Published online Jul 26, 2019. doi: 10.12998/wjcc.v7.i14.1892
Peer-review started: April 8, 2019
First decision: June 12, 2019
Revised: June 16, 2019
Accepted: June 20, 2019
Article in press: June 21, 2019
Published online: July 26, 2019
Processing time: 110 Days and 11.4 Hours
Langerhans cell histiocytosis (LCH) is a rare disease of unknown aetiology. While it may affect any organ of the body, few cases of solitary lung involvement are published in the literature. Here, we report a rare case of pulmonary LCH (PLCH) in an adult.
A 52-year-old male presented to hospital in July 2018 with complaints of progressively worsening cough with sputum, breathlessness, easy fatigability, and loss of appetite since 2016, and a 32-year history of heavy cigarette smoking (average 30 cigarettes/d). Physical examination showed only weakened breathing sounds and wheezing during lung auscultation. Chest computed tomography (CT) showed irregular micronodules and multiple thin-walled small holes. Respiratory function tests showed a slight decrease. Ultrasonic cardiogram showed mild tricuspid regurgitation and no pulmonary hypertension. Fibreoptic bronchoscopy was performed with transbronchial biopsies from the basal segment of right lower lobe. LCH was confirmed by immunohistochemistry. The final diagnosis was PLCH without extra-pulmonary involvement. We suggested smoking cessation treatment. A 3-mo follow-up chest CT scan showed clear absorption of the nodule and thin-walled small holes. The symptoms of cough and phlegm had improved markedly and appetite had improved. There was no obvious dyspnoea.
Imaging manifestations of nodules, cavitating nodules, and thick-walled or thin-walled cysts prompted suspicion of PLCH and lung biopsy for diagnosis.
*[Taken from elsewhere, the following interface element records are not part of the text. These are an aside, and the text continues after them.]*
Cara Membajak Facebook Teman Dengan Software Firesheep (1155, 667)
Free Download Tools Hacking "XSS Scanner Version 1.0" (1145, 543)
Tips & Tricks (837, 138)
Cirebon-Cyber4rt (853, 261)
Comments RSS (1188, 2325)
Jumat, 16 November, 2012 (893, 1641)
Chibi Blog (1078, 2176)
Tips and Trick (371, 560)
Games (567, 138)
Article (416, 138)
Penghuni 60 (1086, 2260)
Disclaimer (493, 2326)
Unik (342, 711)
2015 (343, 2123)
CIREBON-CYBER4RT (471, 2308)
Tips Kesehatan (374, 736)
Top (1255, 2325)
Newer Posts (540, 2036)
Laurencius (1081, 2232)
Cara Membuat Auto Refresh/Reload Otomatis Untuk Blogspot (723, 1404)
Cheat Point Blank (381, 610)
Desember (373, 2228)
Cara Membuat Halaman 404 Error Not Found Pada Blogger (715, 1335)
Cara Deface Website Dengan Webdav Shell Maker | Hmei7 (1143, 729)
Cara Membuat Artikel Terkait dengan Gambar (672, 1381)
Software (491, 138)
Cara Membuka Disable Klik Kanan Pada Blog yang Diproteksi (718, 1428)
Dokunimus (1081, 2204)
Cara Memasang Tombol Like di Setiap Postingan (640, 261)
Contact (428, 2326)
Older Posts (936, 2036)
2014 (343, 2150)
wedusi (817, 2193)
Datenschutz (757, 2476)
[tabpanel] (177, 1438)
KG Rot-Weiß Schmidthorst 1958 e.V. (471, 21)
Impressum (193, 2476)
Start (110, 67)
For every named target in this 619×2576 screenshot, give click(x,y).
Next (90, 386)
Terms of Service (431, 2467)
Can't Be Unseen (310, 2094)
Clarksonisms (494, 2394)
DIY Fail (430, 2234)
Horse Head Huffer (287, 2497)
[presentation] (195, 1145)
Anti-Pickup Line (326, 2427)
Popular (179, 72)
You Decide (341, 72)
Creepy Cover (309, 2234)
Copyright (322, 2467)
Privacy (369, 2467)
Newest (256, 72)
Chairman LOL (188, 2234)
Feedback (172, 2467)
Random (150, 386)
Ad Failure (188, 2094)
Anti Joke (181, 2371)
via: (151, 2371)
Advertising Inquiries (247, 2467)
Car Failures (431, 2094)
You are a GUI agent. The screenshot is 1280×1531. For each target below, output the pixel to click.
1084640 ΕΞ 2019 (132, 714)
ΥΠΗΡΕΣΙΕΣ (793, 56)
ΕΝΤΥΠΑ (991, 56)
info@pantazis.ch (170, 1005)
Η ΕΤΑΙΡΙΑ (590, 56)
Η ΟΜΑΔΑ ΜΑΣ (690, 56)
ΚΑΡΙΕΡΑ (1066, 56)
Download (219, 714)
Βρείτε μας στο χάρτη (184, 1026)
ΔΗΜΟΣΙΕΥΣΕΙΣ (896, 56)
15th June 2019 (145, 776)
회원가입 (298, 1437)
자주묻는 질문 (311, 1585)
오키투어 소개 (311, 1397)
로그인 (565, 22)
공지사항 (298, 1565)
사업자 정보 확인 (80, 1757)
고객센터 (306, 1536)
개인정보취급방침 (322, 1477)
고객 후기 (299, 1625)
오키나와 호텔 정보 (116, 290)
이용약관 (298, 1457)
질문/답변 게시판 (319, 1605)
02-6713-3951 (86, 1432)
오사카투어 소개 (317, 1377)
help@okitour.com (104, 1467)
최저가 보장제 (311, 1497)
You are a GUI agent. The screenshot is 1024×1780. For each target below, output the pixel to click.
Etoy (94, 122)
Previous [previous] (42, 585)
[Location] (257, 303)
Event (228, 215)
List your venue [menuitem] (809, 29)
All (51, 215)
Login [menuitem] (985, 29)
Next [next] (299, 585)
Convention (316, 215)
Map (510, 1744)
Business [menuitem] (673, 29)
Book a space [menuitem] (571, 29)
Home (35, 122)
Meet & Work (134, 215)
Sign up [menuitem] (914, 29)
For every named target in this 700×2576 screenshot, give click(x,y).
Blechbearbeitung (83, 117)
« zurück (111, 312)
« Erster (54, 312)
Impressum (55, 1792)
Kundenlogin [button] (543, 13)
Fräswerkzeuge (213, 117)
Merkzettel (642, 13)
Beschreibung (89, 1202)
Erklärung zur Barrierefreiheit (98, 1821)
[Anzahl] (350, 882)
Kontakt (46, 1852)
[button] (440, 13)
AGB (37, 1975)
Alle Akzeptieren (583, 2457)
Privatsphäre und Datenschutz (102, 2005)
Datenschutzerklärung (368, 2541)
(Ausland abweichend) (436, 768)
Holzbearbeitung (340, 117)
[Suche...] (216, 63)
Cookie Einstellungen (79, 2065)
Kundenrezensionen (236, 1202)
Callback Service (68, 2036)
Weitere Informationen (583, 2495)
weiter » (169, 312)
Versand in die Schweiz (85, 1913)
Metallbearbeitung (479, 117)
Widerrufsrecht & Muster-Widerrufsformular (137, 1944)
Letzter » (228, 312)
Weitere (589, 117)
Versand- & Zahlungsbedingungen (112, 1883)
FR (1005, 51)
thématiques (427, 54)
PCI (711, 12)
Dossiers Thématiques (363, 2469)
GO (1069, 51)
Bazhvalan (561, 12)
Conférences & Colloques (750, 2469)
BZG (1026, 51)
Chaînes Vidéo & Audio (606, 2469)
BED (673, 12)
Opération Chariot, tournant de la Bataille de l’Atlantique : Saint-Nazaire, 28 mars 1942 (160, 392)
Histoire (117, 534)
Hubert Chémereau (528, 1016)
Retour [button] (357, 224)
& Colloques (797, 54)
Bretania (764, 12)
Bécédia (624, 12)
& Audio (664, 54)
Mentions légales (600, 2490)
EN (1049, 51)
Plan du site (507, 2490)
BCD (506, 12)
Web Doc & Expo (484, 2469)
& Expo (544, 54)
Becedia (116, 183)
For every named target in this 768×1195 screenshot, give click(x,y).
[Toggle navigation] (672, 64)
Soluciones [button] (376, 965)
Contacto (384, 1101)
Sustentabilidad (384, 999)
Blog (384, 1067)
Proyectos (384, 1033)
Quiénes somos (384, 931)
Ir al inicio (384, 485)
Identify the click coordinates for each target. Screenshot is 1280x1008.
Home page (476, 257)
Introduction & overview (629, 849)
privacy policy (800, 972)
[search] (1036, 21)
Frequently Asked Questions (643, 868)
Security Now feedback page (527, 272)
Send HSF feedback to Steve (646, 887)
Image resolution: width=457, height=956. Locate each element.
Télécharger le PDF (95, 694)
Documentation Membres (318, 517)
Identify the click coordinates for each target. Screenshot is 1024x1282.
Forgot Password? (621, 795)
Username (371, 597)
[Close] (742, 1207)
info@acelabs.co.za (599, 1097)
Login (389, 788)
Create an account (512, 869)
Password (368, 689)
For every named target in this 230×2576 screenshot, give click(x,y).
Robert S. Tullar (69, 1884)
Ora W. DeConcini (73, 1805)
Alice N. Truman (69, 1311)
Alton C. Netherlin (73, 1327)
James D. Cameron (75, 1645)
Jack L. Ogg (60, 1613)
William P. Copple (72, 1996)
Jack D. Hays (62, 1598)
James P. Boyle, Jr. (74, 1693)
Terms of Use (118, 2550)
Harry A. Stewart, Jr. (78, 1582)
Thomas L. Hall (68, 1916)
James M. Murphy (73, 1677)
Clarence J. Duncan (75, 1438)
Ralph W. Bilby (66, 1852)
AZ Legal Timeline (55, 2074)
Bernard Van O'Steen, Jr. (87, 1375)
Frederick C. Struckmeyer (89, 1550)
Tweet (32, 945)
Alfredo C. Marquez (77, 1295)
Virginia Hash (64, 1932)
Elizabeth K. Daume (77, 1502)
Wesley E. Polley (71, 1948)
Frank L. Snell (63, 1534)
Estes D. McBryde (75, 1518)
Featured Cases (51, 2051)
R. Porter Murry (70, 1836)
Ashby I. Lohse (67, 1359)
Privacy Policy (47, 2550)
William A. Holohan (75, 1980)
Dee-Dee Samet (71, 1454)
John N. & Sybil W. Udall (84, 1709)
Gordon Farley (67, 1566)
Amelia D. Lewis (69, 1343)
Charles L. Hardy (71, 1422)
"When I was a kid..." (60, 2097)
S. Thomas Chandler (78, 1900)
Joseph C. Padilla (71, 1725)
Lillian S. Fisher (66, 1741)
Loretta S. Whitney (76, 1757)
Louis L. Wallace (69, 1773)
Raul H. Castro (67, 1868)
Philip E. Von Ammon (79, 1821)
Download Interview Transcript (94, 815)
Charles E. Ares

Core tip: Langerhans cell histiocytosis (LCH) is a rare disorder of unknown aetiology and may affect any organ of the body. Local LCH only affects the lungs and is known as pulmonary LCH (PLCH). Reports of PLCH cases are relatively rare in the literature. This report describes the presentation, clinical investigation and diagnosis of a PLCH case involving a 52-year-old male with a 1-year history of progressively worsening cough with sputum, breathlessness, easy fatigability, and loss of appetite, and 32-yr history of heavy cigarette smoking. We also discuss the clinical presentation and signs, diagnosis, treatment, and outcome of such rare cases.